[Screenshot grounding data]
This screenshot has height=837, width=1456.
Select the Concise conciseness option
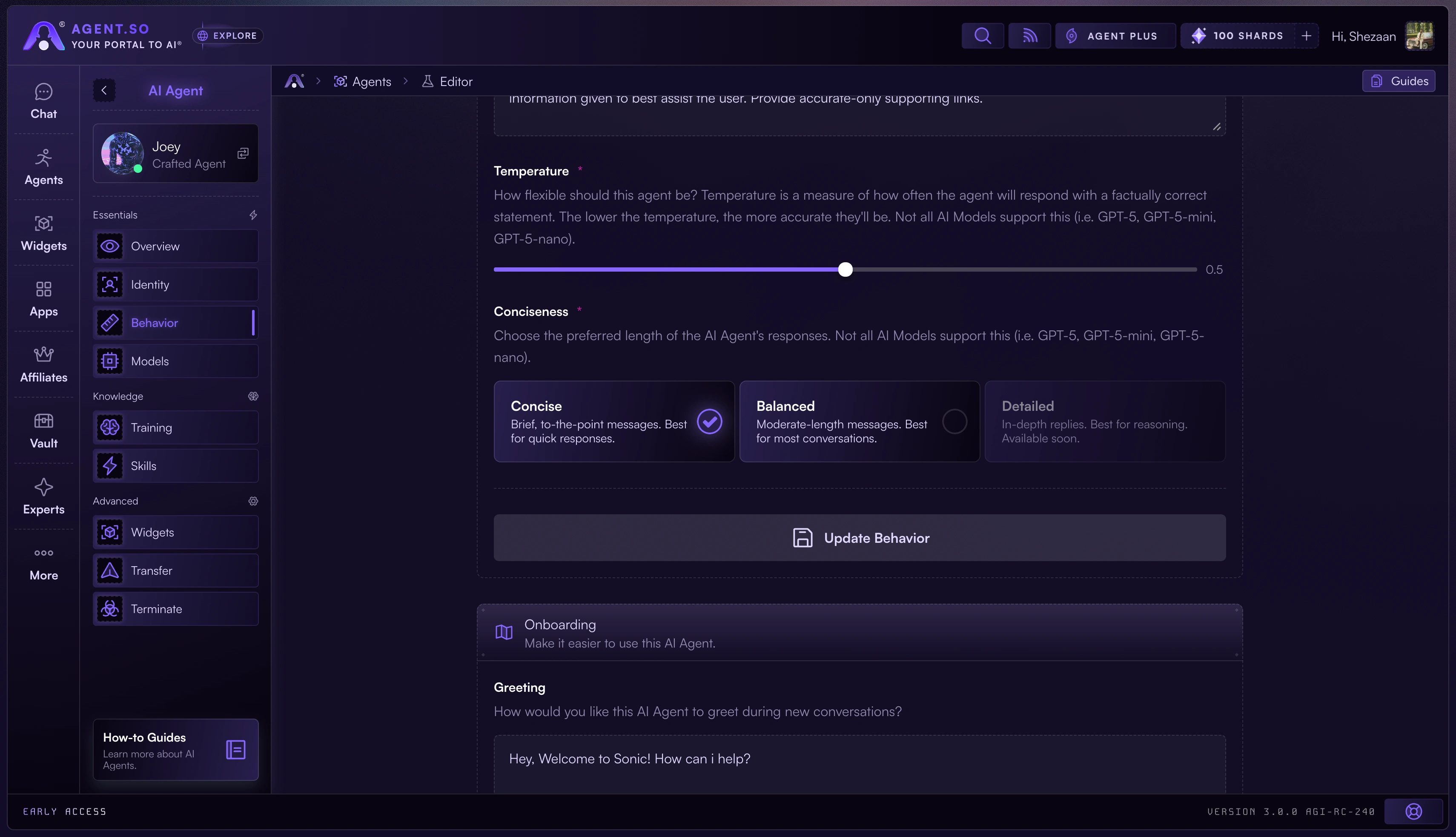[x=613, y=421]
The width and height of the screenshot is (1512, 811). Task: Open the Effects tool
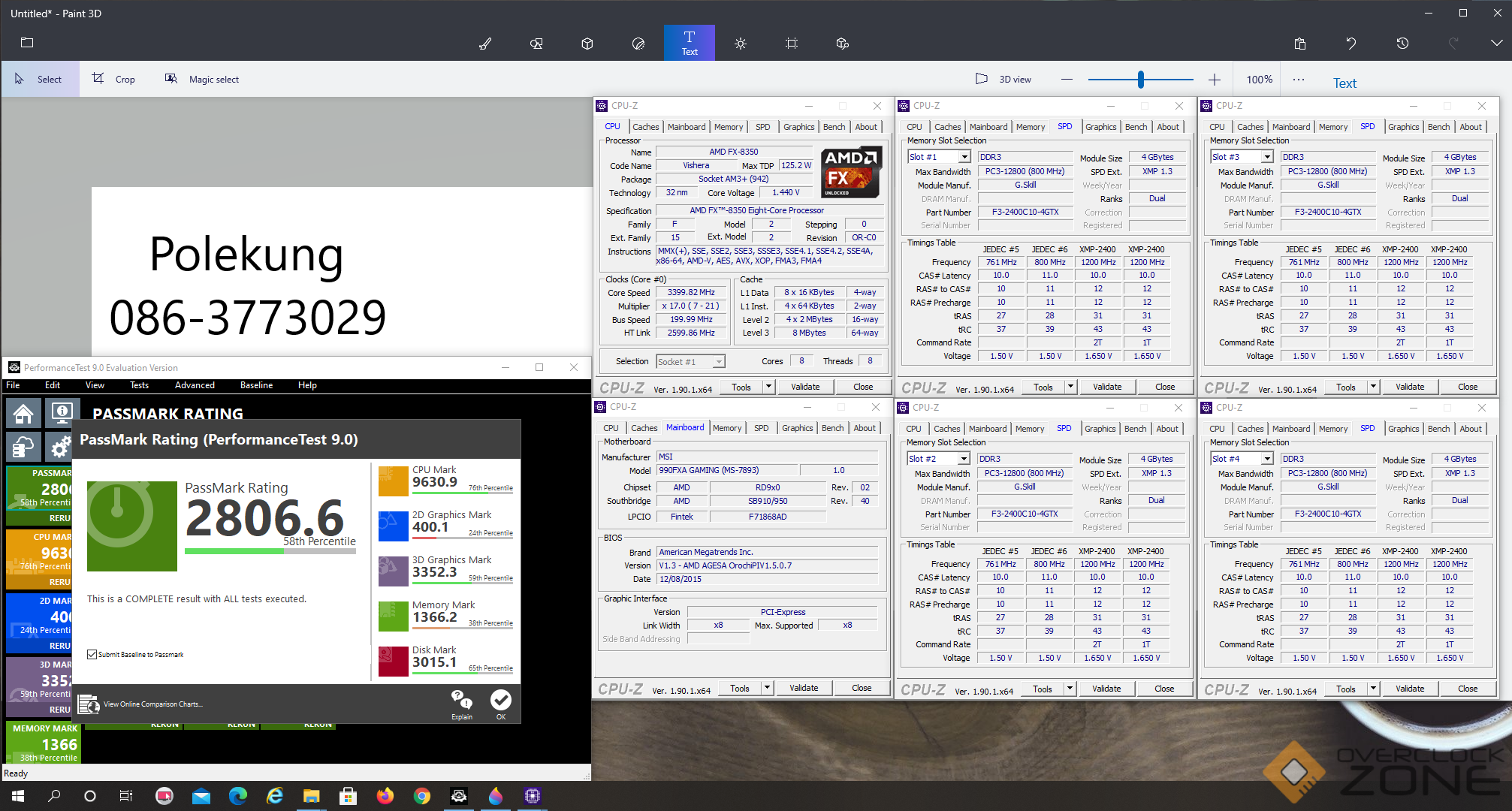pos(741,44)
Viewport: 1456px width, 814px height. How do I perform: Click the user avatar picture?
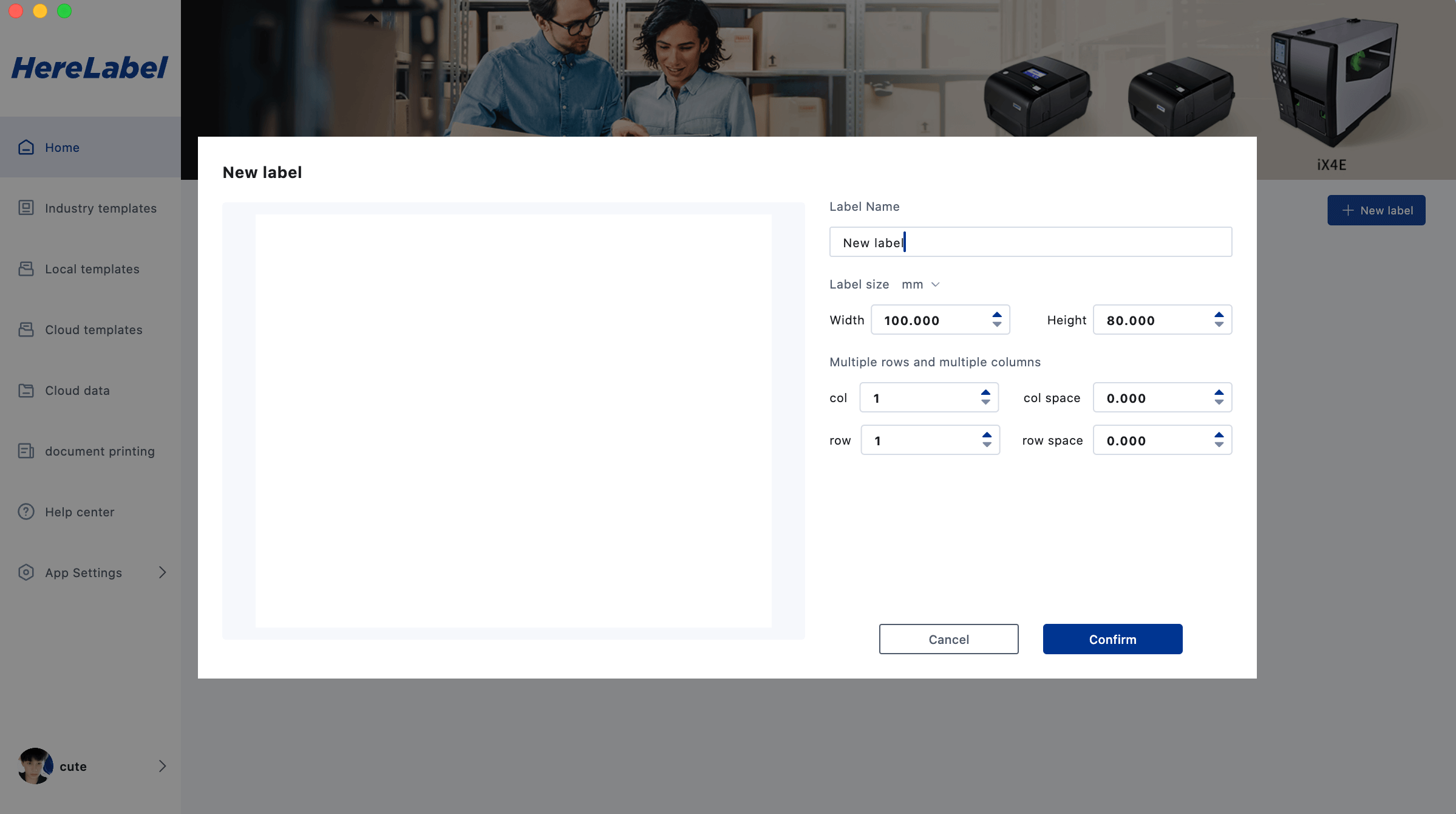[35, 766]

DIRECTIONS FOR THIS TASK: Every line above should be duplicated exactly; the pictures are to be left out.

TASK RESULT:
This screenshot has height=837, width=1456.
Select the Concise conciseness option
[x=613, y=421]
The width and height of the screenshot is (1512, 811). Task: Open the Effects tool
pos(741,44)
Viewport: 1456px width, 814px height. How do I perform: Click the user avatar picture?
[35, 766]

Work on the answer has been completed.